LOS ANGELES (CBSLA) -- Los Angeles County George Gascón is again speaking out against the death penalty, which he has repeatedly said he disagrees with "on moral and practical grounds."

Gascón is among the more than 100 attorneys, judges, and criminal justice advocates who on Friday signed a letter calling on President Joe Biden to commute the sentences of all federal death row inmates.

The letter's author, St. Louis County Prosecuting Attorney Wesley Bell, stated the following in the letter:

We write to you as attorneys, judges, advocates, and Americans, urging you to begin your administration with an act of mercy that would carry our nation closer toward justice: we ask that you immediately commute the sentences of all those on federal death row.

In the last six months, we bore witness to the execution of thirteen people — more Americans put to death in those months than in the last six decades of this nation's history.

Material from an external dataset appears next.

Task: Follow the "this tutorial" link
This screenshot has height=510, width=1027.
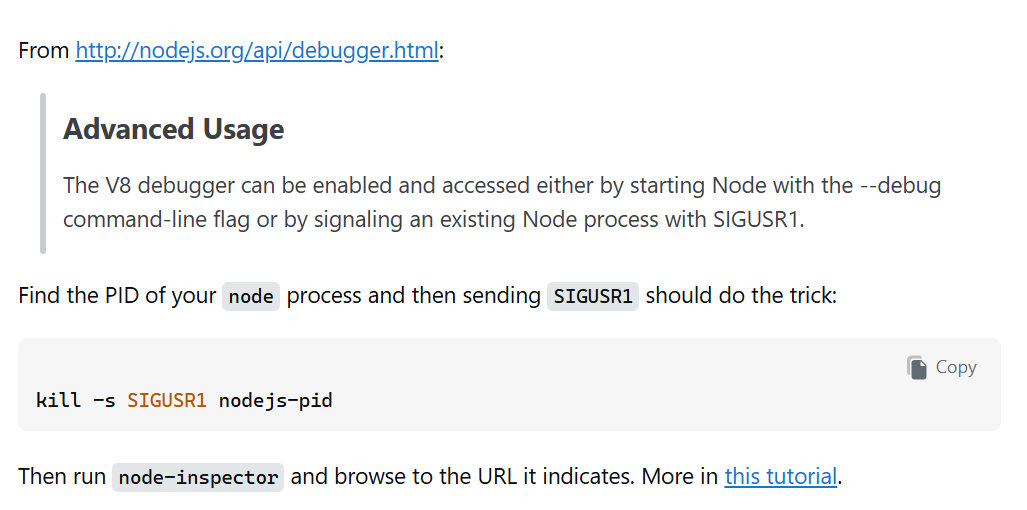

These thirteen deaths stand as an affront to the very legal system we operate in every day.

President Obama halted federal executions, but did not commute the sentences of all those on federal death row, leaving the door open for the Trump administration to pursue a death spree that hasn't been seen in well over a century. The very existence of death row leaves many susceptible to the machinery of death.

A death sentence is both flawed and irrevocable. It is an instrument of racial bias, disproportionately taking the lives of Black and brown people. Its finality demands that stronger action be taken to protect the integrity of both American morality and the law. By not granting clemency and commuting sentences, the lives of 49 Americans on death row are left vulnerable to political tides and heady partisanship.; These 49 people can be spared with no loss of accountability — if anything, the credibility of our justice system will be strengthened by removing the most barbaric vestiges of our nation's history.

President Biden, we are asking only that you take action to shore up the vision of our justice system we have trained to uphold, and to which so many have dedicated their lives. We made an oath to the U.S. Constitution with the abiding hope that justice and ethics would prevail in American courts. America must no longer sanction violence against her own people. We ask you to take that step towards justice for our system, and our nation. 

Along with Gascón, other Southern California officials in support of the request include Los Angeles County Public Defender Ricardo D. Garcia, Los Angeles County Alternate Public Defender Erika Anzoategui, Riverside County Public Defender Steven L. Harmon, San Diego County Public Defender Randy Mize.

Gascón's website states that among his reasons for wanting to abolish the death penalty are views that the death penalty is a failed and costly policy that does not deter crime and that it is fatally flawed, racially biased and risks executing innocent people.

Gascón tweeted on Wednesday that it is "past time" to abolish the death penalty.

Following his victory in the D.A. race over former L.A. District Attorney Jackie Lacey, Gascón issued a series of directives, including one that said that "a sentence of death is never an appropriate resolution in any case.''

Gascón has faced criticism from some family members of victims over the directives, with some supporting a planned effort to try to dismiss him from office.